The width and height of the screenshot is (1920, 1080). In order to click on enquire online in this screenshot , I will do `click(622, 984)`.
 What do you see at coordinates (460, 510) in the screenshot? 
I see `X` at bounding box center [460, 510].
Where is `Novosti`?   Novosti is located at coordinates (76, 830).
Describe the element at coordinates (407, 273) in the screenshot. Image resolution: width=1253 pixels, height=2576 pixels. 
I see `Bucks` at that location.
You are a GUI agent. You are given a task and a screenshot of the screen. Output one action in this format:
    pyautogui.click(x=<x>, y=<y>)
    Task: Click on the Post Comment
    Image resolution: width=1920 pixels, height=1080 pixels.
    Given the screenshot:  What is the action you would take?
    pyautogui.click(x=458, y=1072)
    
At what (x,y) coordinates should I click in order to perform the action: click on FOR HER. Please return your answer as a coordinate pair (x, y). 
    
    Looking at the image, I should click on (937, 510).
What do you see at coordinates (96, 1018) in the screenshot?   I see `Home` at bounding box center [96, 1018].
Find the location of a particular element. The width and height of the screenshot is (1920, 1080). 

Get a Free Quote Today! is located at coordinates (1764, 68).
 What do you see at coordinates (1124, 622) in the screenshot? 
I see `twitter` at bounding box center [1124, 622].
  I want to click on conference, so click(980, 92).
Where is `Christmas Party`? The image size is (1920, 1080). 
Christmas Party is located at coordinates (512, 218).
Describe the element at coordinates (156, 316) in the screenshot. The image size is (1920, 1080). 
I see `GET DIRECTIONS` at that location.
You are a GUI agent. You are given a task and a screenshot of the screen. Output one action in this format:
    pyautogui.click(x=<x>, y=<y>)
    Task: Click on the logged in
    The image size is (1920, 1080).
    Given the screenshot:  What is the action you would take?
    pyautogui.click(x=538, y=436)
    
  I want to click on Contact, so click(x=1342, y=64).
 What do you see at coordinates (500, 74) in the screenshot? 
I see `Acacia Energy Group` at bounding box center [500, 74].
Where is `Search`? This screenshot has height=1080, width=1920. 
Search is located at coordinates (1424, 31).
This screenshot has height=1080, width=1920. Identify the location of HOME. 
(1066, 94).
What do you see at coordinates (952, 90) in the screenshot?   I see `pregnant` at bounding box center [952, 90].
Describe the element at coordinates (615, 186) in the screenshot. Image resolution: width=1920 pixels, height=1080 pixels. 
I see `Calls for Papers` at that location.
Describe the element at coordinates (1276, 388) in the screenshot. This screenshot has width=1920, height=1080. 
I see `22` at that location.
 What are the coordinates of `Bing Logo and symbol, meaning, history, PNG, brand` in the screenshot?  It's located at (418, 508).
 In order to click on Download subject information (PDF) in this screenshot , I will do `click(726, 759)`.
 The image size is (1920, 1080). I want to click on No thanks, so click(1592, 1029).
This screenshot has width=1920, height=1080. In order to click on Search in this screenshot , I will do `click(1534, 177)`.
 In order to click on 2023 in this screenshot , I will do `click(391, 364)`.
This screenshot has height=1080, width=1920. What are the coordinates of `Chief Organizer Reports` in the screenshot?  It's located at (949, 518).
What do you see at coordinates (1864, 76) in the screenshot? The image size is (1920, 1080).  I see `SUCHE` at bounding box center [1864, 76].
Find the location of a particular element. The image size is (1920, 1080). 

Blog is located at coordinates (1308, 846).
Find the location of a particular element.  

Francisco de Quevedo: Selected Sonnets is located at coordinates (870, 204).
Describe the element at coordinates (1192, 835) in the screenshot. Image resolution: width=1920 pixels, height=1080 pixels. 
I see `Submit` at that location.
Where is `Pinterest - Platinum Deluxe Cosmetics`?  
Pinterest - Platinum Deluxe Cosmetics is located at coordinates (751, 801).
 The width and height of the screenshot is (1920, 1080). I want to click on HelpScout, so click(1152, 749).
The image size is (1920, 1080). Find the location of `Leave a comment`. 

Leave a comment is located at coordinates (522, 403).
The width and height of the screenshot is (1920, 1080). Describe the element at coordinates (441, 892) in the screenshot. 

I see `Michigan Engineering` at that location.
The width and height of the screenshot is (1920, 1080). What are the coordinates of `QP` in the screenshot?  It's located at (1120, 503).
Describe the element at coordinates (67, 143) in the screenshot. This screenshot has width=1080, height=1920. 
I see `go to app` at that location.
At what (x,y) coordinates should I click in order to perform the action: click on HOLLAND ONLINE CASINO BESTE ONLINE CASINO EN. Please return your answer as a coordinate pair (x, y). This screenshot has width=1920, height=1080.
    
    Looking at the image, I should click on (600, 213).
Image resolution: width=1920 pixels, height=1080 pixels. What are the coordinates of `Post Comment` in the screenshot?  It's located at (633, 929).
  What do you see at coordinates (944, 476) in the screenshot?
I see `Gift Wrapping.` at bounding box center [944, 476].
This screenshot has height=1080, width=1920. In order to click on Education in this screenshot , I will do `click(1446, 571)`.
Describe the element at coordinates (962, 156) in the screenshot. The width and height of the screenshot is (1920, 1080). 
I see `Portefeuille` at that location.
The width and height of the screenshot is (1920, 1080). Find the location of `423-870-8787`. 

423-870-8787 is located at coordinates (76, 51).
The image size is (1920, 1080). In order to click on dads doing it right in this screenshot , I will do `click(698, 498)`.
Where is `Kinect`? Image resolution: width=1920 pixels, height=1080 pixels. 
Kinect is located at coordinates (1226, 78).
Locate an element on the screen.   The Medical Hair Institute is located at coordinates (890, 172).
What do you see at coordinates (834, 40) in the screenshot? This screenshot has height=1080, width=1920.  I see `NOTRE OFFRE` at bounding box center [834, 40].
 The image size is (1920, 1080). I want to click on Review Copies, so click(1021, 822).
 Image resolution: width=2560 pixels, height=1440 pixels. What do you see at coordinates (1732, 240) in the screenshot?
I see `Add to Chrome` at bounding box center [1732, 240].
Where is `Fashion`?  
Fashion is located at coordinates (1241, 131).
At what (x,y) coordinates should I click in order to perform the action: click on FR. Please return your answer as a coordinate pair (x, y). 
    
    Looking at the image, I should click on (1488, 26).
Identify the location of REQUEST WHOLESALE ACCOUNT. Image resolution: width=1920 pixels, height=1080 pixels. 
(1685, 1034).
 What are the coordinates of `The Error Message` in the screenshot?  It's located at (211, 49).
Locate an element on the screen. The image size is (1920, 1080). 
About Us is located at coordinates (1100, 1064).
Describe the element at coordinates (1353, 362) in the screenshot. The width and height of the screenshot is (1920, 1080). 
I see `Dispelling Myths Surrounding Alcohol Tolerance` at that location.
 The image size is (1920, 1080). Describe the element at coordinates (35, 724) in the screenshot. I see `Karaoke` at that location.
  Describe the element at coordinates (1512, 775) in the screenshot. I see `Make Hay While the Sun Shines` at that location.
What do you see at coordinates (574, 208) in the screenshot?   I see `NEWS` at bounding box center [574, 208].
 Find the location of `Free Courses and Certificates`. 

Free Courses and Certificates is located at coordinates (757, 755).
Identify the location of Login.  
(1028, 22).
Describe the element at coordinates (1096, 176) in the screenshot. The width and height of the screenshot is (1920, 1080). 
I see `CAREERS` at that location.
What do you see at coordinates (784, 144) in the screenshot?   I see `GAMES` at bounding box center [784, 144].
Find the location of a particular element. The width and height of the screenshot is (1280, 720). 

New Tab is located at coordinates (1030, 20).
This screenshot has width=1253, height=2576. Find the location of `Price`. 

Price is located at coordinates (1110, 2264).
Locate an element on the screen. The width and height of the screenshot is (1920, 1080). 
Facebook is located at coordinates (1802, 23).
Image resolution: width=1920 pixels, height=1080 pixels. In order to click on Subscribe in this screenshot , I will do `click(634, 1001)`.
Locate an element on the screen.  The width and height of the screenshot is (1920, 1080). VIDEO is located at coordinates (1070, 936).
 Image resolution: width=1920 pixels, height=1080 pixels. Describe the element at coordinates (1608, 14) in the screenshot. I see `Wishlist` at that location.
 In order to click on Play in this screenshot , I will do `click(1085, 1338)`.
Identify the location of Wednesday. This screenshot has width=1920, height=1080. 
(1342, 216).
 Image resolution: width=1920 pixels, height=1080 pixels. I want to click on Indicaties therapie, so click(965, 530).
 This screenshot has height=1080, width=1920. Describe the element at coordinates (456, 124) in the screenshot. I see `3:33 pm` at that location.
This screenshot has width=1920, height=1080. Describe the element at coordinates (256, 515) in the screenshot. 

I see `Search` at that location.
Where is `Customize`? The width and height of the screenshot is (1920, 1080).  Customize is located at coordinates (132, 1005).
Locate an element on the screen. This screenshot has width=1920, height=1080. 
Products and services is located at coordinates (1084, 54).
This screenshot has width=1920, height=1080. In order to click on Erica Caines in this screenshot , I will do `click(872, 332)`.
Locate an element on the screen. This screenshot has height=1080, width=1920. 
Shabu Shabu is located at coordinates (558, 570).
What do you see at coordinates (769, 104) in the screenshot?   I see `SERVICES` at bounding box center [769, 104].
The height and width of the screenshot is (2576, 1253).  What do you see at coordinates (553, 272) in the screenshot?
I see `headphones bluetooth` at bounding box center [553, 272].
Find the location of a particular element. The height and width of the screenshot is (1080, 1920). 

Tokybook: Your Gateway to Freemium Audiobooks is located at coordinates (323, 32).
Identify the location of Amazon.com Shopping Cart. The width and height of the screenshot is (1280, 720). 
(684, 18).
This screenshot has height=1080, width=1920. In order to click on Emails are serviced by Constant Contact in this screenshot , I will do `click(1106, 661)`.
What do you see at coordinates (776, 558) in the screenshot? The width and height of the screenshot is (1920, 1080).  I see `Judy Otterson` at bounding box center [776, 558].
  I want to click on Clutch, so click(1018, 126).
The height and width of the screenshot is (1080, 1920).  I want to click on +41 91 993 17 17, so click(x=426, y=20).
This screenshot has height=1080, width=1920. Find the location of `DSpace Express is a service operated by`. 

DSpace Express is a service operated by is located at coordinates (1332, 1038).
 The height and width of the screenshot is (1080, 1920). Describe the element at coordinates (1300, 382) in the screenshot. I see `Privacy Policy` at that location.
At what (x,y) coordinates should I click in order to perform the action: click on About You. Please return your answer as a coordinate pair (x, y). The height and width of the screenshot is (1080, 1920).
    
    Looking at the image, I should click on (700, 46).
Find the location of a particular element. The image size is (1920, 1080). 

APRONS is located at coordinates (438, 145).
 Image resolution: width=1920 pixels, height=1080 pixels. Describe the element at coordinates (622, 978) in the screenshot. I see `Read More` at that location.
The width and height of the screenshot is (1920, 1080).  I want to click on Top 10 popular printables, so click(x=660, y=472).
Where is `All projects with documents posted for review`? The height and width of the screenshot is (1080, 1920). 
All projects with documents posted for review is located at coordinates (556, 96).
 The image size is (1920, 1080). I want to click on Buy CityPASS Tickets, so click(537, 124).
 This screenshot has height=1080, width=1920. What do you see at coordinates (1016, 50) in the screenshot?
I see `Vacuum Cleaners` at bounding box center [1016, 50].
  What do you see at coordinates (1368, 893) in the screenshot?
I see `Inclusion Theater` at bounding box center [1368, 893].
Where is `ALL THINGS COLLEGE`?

:::

[Task instructions]:
Copy the data word for word, starting with the first line and going on through the line containing "center [460, 510].".

[Solution to this task]:
The width and height of the screenshot is (1920, 1080). In order to click on enquire online in this screenshot , I will do `click(622, 984)`.
 What do you see at coordinates (460, 510) in the screenshot? 
I see `X` at bounding box center [460, 510].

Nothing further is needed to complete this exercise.